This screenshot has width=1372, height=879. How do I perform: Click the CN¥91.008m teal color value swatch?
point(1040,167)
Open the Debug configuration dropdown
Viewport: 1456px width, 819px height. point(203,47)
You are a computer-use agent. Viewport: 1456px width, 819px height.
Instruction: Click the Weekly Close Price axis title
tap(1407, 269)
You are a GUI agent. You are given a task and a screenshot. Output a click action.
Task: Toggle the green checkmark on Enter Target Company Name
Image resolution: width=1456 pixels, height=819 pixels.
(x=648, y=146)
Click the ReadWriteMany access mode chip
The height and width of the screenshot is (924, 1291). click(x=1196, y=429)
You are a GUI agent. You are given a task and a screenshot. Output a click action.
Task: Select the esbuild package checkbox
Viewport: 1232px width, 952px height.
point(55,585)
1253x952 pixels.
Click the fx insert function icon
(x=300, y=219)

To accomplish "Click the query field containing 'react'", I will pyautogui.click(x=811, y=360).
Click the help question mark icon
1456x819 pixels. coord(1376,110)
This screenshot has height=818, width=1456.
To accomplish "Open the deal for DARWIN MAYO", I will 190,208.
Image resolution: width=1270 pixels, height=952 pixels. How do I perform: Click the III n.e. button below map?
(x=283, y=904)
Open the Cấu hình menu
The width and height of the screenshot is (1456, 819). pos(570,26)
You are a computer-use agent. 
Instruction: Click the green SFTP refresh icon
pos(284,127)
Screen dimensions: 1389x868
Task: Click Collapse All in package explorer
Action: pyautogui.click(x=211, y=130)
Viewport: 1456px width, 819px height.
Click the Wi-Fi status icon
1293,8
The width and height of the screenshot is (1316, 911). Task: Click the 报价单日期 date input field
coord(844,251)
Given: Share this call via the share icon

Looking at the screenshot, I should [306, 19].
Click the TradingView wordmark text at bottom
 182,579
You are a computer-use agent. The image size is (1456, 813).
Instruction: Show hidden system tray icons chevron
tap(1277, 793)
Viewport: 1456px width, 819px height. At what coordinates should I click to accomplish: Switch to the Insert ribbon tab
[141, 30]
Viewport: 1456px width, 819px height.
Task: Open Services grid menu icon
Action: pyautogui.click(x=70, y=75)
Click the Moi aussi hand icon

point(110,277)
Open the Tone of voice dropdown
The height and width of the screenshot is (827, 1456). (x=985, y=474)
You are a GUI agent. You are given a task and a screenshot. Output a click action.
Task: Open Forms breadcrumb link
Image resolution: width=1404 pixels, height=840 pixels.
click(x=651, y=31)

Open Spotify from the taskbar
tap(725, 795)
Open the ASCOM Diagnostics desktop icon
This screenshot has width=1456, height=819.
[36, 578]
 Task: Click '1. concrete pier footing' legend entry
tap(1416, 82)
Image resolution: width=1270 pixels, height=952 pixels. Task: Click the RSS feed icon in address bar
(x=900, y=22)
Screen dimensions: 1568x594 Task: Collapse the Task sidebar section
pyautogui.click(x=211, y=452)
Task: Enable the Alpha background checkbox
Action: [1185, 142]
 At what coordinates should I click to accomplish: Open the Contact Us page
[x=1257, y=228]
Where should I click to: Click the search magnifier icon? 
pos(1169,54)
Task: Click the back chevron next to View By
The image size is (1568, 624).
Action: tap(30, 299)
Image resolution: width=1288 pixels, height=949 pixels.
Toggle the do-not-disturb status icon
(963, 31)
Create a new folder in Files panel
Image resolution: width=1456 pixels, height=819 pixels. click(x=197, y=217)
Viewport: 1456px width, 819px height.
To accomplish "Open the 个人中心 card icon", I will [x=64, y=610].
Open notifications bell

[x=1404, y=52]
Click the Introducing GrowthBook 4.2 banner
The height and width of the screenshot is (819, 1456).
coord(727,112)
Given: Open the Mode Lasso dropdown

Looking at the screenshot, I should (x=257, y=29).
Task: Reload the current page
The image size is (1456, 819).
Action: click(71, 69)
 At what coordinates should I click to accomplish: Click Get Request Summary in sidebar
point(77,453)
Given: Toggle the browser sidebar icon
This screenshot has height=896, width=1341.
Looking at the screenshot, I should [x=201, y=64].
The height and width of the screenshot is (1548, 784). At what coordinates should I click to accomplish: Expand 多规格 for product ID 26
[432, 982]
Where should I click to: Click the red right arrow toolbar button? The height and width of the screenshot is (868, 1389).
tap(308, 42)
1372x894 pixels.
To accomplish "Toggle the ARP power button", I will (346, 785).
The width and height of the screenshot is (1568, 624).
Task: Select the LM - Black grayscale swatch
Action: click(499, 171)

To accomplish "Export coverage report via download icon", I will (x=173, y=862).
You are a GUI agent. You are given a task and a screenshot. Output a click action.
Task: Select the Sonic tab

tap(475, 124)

· · · · · · ·

Line by line, the listing above is to be transcribed exactly.

--- Reply to the exercise ---
This screenshot has width=1372, height=879. How do I perform: Click the CN¥91.008m teal color value swatch?
point(1040,167)
Open the Debug configuration dropdown
Viewport: 1456px width, 819px height. point(203,47)
You are a computer-use agent. Viewport: 1456px width, 819px height.
Instruction: Click the Weekly Close Price axis title
tap(1407, 269)
You are a GUI agent. You are given a task and a screenshot. Output a click action.
Task: Toggle the green checkmark on Enter Target Company Name
Image resolution: width=1456 pixels, height=819 pixels.
(x=648, y=146)
Click the ReadWriteMany access mode chip
The height and width of the screenshot is (924, 1291). click(x=1196, y=429)
You are a GUI agent. You are given a task and a screenshot. Output a click action.
Task: Select the esbuild package checkbox
Viewport: 1232px width, 952px height.
point(55,585)
1253x952 pixels.
Click the fx insert function icon
(x=300, y=219)

To accomplish "Click the query field containing 'react'", I will pyautogui.click(x=811, y=360).
Click the help question mark icon
1456x819 pixels. coord(1376,110)
This screenshot has height=818, width=1456.
To accomplish "Open the deal for DARWIN MAYO", I will 190,208.
Image resolution: width=1270 pixels, height=952 pixels. How do I perform: Click the III n.e. button below map?
(x=283, y=904)
Open the Cấu hình menu
The width and height of the screenshot is (1456, 819). pos(570,26)
You are a computer-use agent. 
Instruction: Click the green SFTP refresh icon
pos(284,127)
Screen dimensions: 1389x868
Task: Click Collapse All in package explorer
Action: pyautogui.click(x=211, y=130)
Viewport: 1456px width, 819px height.
Click the Wi-Fi status icon
1293,8
The width and height of the screenshot is (1316, 911). Task: Click the 报价单日期 date input field
coord(844,251)
Given: Share this call via the share icon

Looking at the screenshot, I should [306, 19].
Click the TradingView wordmark text at bottom
 182,579
You are a computer-use agent. The image size is (1456, 813).
Instruction: Show hidden system tray icons chevron
tap(1277, 793)
Viewport: 1456px width, 819px height. At what coordinates should I click to accomplish: Switch to the Insert ribbon tab
[141, 30]
Viewport: 1456px width, 819px height.
Task: Open Services grid menu icon
Action: pyautogui.click(x=70, y=75)
Click the Moi aussi hand icon

point(110,277)
Open the Tone of voice dropdown
The height and width of the screenshot is (827, 1456). (x=985, y=474)
You are a GUI agent. You are given a task and a screenshot. Output a click action.
Task: Open Forms breadcrumb link
Image resolution: width=1404 pixels, height=840 pixels.
click(x=651, y=31)

Open Spotify from the taskbar
tap(725, 795)
Open the ASCOM Diagnostics desktop icon
This screenshot has width=1456, height=819.
[36, 578]
 Task: Click '1. concrete pier footing' legend entry
tap(1416, 82)
Image resolution: width=1270 pixels, height=952 pixels. Task: Click the RSS feed icon in address bar
(x=900, y=22)
Screen dimensions: 1568x594 Task: Collapse the Task sidebar section
pyautogui.click(x=211, y=452)
Task: Enable the Alpha background checkbox
Action: [1185, 142]
 At what coordinates should I click to accomplish: Open the Contact Us page
[x=1257, y=228]
Where should I click to: Click the search magnifier icon? 
pos(1169,54)
Task: Click the back chevron next to View By
The image size is (1568, 624).
Action: tap(30, 299)
Image resolution: width=1288 pixels, height=949 pixels.
Toggle the do-not-disturb status icon
(963, 31)
Create a new folder in Files panel
Image resolution: width=1456 pixels, height=819 pixels. click(x=197, y=217)
Viewport: 1456px width, 819px height.
To accomplish "Open the 个人中心 card icon", I will [x=64, y=610].
Open notifications bell

[x=1404, y=52]
Click the Introducing GrowthBook 4.2 banner
The height and width of the screenshot is (819, 1456).
coord(727,112)
Given: Open the Mode Lasso dropdown

Looking at the screenshot, I should (x=257, y=29).
Task: Reload the current page
The image size is (1456, 819).
Action: click(71, 69)
 At what coordinates should I click to accomplish: Click Get Request Summary in sidebar
point(77,453)
Given: Toggle the browser sidebar icon
This screenshot has height=896, width=1341.
Looking at the screenshot, I should [x=201, y=64].
The height and width of the screenshot is (1548, 784). At what coordinates should I click to accomplish: Expand 多规格 for product ID 26
[432, 982]
Where should I click to: Click the red right arrow toolbar button? The height and width of the screenshot is (868, 1389).
tap(308, 42)
1372x894 pixels.
To accomplish "Toggle the ARP power button", I will (346, 785).
The width and height of the screenshot is (1568, 624).
Task: Select the LM - Black grayscale swatch
Action: click(499, 171)

To accomplish "Export coverage report via download icon", I will (x=173, y=862).
You are a GUI agent. You are given a task and a screenshot. Output a click action.
Task: Select the Sonic tab

tap(475, 124)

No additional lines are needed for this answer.